Farkas menggelengkan kepalanya, "Sepertinya kemungkinan kita hanya itu, burung ini—" Farkas menunjuk mayat burung yang tergeletak menggenaskan itu. "Burung ini berasal dari daerah yang dikuasai oleh duke kegelapan karena hanya daerah Prinnelasne sajalah yang daerahnya cocok untuk burung Farlakans ini."

"Lebih baik kita kembali ke istana, keadaan tidak memungkinkan untuk kita berburu sekarang, lebih baik kita menemui guruku terlebih dahulu, meminta pendapatnya." Arthur melangkahkan kakinya menuju kudanya yang sebelumnya ditambatkan oleh Farkas. Dia mengambil Chun-Le dan membuka ikatannya lalu menaiki kuda itu, begitu pula dengan Terry dan Farkas. Aku masih mengamati burung aneh itu, tidak memusingkan bahwa ketiga pria itu sudah menaiki kuda mereka masing-masing.

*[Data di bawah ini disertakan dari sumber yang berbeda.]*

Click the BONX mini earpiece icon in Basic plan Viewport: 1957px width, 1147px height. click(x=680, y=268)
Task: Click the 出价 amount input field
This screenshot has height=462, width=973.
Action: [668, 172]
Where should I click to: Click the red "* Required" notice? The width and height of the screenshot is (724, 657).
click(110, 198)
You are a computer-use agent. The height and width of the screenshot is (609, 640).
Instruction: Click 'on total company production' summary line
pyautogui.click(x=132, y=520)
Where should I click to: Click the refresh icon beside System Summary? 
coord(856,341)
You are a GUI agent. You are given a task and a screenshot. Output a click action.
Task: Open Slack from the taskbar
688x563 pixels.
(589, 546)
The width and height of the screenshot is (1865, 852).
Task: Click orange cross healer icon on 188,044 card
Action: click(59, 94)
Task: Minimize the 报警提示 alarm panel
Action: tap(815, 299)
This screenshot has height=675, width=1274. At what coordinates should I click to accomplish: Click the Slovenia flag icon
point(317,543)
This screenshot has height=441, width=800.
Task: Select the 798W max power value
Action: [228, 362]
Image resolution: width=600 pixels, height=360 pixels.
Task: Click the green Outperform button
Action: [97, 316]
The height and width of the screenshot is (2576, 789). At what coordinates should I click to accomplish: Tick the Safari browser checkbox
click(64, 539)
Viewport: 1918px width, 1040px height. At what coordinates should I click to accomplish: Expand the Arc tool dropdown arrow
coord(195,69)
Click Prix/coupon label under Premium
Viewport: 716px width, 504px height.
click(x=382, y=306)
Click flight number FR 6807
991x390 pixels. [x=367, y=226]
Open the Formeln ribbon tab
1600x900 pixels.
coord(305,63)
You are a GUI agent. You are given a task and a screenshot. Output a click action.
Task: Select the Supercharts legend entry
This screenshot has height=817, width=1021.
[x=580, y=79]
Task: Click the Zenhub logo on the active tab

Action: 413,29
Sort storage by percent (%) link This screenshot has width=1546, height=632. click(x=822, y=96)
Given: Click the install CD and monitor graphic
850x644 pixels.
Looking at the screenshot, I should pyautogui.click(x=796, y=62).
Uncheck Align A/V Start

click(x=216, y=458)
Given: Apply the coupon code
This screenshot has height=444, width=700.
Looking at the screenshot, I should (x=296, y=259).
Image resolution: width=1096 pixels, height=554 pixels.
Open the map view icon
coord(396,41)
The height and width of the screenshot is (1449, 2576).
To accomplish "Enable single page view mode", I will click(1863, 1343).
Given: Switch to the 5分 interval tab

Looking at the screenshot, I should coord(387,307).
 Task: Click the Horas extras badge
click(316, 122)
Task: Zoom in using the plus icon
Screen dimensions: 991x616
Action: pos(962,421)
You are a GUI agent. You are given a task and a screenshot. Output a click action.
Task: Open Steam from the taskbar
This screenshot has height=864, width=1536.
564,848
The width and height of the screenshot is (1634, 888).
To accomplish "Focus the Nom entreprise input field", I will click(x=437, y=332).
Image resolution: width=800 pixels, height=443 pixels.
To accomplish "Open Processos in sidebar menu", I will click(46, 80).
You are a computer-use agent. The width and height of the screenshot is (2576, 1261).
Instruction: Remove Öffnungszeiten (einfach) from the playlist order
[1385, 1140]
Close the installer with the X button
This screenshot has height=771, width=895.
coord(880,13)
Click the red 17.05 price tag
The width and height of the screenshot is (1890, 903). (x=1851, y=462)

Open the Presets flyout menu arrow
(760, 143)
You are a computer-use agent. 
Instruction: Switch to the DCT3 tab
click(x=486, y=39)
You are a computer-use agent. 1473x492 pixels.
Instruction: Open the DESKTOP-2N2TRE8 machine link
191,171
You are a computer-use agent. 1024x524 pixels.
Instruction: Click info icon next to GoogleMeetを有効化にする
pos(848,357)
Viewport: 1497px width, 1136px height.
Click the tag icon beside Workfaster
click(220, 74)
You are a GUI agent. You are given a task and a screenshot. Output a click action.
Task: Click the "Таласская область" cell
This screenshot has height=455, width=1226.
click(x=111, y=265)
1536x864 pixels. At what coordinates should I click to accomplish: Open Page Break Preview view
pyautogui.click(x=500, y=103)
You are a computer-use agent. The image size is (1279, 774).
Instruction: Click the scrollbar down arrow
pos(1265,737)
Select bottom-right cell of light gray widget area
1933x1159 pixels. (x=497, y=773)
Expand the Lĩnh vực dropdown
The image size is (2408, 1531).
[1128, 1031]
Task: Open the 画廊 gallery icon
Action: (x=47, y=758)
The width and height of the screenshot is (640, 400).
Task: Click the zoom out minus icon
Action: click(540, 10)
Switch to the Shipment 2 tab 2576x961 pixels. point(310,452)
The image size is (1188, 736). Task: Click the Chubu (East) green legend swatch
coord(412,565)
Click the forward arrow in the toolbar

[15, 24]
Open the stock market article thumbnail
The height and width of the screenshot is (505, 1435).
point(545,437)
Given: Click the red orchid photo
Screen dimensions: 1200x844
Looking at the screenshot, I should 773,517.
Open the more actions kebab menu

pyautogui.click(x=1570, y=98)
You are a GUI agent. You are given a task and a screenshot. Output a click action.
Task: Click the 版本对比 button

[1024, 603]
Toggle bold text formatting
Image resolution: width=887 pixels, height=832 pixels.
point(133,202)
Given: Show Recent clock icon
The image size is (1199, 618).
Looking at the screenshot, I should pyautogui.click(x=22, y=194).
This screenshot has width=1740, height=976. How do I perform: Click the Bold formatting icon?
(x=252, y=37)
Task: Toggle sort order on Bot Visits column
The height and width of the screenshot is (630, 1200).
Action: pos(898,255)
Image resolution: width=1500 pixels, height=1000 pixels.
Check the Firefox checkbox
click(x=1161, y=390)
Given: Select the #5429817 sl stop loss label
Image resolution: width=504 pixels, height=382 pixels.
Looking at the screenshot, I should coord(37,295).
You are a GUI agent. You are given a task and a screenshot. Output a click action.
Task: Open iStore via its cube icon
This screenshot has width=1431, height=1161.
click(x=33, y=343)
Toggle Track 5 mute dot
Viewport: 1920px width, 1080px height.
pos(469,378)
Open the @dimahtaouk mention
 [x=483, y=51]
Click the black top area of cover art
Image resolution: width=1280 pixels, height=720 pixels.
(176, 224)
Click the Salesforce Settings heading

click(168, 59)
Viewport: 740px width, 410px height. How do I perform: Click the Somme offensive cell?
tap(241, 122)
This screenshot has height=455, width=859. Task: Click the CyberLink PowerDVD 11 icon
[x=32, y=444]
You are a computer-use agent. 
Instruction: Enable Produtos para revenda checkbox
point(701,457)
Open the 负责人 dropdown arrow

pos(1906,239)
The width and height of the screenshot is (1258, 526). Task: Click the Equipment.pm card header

Saat aku merasa tidak ada yang aneh, mataku tertumbuk pada benda yang menjadi kalung pada burung itu, kalung dengan bandul berwarna merah darah, persis seperti permata di pedang milik Farkas, dengan hati-hati aku berjongkok dan menarik kalung itu dari leher burung itu.

Dengan seksama aku memperhatikan kalung itu sebelum Arthur memanggil, "Hei, gadis bodoh! Cepatlah naik! Atau kita tinggal kau disini!" Arthur berseru kesal.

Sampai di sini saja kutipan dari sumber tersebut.